Washington D.C. — House Energy and Commerce Oversight and Investigations Subcommittee Chair Morgan Griffith (R-VA) delivered the following opening remarks at today’s subcommittee hearing titled “Examining the Change Healthcare Cyberattack.” 

LASTING EFFECTS OF THE CYBERATTACK 

“Today’s hearing is about what likely is the most consequential cyberattack in health care history. 

“How could something like this happen? How did consolidation in the health insurance industry reach such a state that a single ransomware attack on one company can cripple the flow of claims and payments for months?

“Change Healthcare, a UnitedHealth subsidiary acquired in 2022, was subject to the cybersecurity attack. It operates the largest Electronic Data Interchange clearinghouse in the nation.

“Roughly 50 percent of U.S. medical claims pass through or touch Change’s clearinghouse, making it an essential link between providers and insurers. 

“A single company having this much of the medical claims processing market share makes them a large target for bad actors.  

“It is even more astounding when you consider that the attack itself reportedly occurred using 'compromised credentials', without multifactor authentication. This authentication is a pretty standard defense to prevent cyberattacks. 

“I am concerned about the patients who have been affected.  

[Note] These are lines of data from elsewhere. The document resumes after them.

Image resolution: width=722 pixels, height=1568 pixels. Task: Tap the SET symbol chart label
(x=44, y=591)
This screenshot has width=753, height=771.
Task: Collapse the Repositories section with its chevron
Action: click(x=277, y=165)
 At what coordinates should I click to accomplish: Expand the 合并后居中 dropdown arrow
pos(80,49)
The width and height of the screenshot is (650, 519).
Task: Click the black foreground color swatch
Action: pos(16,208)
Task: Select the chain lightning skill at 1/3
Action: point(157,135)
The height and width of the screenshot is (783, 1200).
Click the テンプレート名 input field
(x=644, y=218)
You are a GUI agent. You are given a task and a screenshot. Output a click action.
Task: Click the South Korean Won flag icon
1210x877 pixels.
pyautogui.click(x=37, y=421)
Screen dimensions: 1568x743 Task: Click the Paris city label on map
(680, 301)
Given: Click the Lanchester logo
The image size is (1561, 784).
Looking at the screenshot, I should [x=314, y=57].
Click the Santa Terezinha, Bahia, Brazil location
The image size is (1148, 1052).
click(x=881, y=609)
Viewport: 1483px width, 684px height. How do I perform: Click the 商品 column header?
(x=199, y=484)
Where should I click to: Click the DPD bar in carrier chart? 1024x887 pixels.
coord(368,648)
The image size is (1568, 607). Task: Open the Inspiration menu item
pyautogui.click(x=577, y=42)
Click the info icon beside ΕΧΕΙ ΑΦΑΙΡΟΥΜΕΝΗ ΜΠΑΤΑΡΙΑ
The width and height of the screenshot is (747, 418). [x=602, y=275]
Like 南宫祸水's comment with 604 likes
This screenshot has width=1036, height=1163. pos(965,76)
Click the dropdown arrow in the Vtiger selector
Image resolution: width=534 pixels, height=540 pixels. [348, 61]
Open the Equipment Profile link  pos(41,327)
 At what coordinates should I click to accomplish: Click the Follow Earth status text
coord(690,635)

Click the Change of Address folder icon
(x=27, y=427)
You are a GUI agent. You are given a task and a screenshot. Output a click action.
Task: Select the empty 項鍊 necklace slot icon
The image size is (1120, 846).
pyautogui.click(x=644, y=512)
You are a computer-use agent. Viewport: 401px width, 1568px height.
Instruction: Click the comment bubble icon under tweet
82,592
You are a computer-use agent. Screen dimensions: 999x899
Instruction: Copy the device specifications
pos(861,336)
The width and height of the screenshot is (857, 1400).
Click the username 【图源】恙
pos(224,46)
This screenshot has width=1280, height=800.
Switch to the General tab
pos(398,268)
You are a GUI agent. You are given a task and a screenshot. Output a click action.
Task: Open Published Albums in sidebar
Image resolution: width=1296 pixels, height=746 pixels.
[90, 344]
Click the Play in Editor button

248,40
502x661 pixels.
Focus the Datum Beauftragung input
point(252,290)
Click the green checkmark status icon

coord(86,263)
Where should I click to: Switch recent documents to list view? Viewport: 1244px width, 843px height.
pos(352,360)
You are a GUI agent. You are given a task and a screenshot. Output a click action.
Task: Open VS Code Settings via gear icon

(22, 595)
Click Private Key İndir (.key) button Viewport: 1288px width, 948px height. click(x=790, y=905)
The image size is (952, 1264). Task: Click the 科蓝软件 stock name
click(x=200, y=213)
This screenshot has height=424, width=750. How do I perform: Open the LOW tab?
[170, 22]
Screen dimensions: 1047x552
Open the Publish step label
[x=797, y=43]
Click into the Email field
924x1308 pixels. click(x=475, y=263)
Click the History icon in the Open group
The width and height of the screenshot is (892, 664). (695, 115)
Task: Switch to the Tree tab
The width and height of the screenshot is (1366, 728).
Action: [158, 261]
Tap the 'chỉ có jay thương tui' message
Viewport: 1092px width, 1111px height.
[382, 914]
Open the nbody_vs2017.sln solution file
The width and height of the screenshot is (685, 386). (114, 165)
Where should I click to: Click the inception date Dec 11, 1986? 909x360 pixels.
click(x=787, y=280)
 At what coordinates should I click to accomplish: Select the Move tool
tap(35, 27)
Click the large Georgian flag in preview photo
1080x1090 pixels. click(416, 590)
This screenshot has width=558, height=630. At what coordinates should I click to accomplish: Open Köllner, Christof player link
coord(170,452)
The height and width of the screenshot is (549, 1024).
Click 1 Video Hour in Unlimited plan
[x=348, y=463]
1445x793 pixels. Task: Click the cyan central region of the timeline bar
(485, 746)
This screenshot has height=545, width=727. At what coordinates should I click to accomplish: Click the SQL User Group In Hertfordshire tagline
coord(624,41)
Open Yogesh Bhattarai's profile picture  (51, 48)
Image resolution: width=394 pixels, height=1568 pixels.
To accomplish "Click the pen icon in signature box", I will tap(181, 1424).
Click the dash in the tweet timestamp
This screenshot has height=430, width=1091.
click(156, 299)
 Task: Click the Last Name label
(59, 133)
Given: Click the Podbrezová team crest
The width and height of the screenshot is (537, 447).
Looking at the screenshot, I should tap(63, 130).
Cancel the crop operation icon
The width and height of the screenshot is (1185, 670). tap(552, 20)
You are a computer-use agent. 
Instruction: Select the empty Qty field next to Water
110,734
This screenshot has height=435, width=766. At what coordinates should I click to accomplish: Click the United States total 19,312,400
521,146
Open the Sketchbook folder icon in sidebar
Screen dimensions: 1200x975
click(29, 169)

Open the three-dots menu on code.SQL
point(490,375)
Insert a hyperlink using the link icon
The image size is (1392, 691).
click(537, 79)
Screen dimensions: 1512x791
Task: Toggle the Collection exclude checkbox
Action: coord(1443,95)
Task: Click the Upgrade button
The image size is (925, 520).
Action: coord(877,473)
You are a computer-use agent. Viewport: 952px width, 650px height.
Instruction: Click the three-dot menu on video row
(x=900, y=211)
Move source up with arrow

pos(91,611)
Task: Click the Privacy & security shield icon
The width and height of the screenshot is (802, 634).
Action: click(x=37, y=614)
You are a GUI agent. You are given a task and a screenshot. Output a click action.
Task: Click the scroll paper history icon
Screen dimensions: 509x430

“Many patients were left having to pay large amounts of money out of pocket for their medications because the pharmacy couldn’t process their claims or their copay coupons.

“The Marion Family Pharmacy in Marion, Virginia, in my district, said the biggest effect has been patients not being able to afford their medication without copay assistance cards.

“The owner of the pharmacy even said, and I quote, 'We’ve got people walking away from diabetes medicines, antipsychotics, and ADHD medications.' 

“One specific example was a patient having to pay $1,100 for medication since the pharmacy was not able to process her copay assistance card due to the cyberattack.  

“United is contractually obligated to pay for these medications, yet patients are still paying premiums and forced to either walk away, pay large sums of money for their medications and even have to borrow money from friends, family, or interest-bearing cash advances on their credit cards.” 

PROVIDERS STRUGGLING TO STAY AFLOAT 

“Providers were also deeply affected by this cyberattack.   

“In the initial phase, providers were left in the dark as to why United stopped processing claims. 

“There was deep uncertainty about how to get their claims to flow uninterrupted, the loan program was minimal and restrictive, while bringing on many unrecognized expenses such as switching clearinghouses and managing prior authorization.  

“It's particularly troublesome because doctors are worried about keeping their practices open, United, by shutting down its clearinghouse and effectively stopping all payments on claims, making it more difficult to continue providing services.  

“One suburban Philadelphia physician who runs a $6 million-a-year practice was offered only $3,300 by UnitedHealth’s emergency loan program. She might have to sell her practice. 

“How many millions of dollars of interest alone has United made from holding on to money that it would otherwise have had to pay to providers and for patients? 

“How many millions of surgeries, treatments, and prescriptions were delayed, or worse, cancelled?” 

UNDERSTANDING THE FULL IMPACT 

“I understand the substantial task United is facing while dealing with the fallout from the cyberattack, but I look for an explanation on how they did not have a backup plan.

“If they did have one, it obviously failed—resulting in the federal government having to step in. 

“Additionally, we do not know how many patients had their health information breached. 

“Last week, United conceded that the personal healthcare information and data of a 'substantial proportion' of Americans has been stolen.  

“At this hearing, I hope we can get an understanding of just how many Americans fall within United’s definition of 'substantial proportion.’ 

“Even though United paid the ransom, we now have reports that cyber criminals are releasing patient information, billing records, and other personal health data held by UnitedHealth Group onto the dark web anyway. 

“I am hopeful this hearing will shed light on these issues so we can understand the full picture.  

“I can assure you that this subcommittee will be watching closely. I am always willing to hold follow-up hearings if needed.”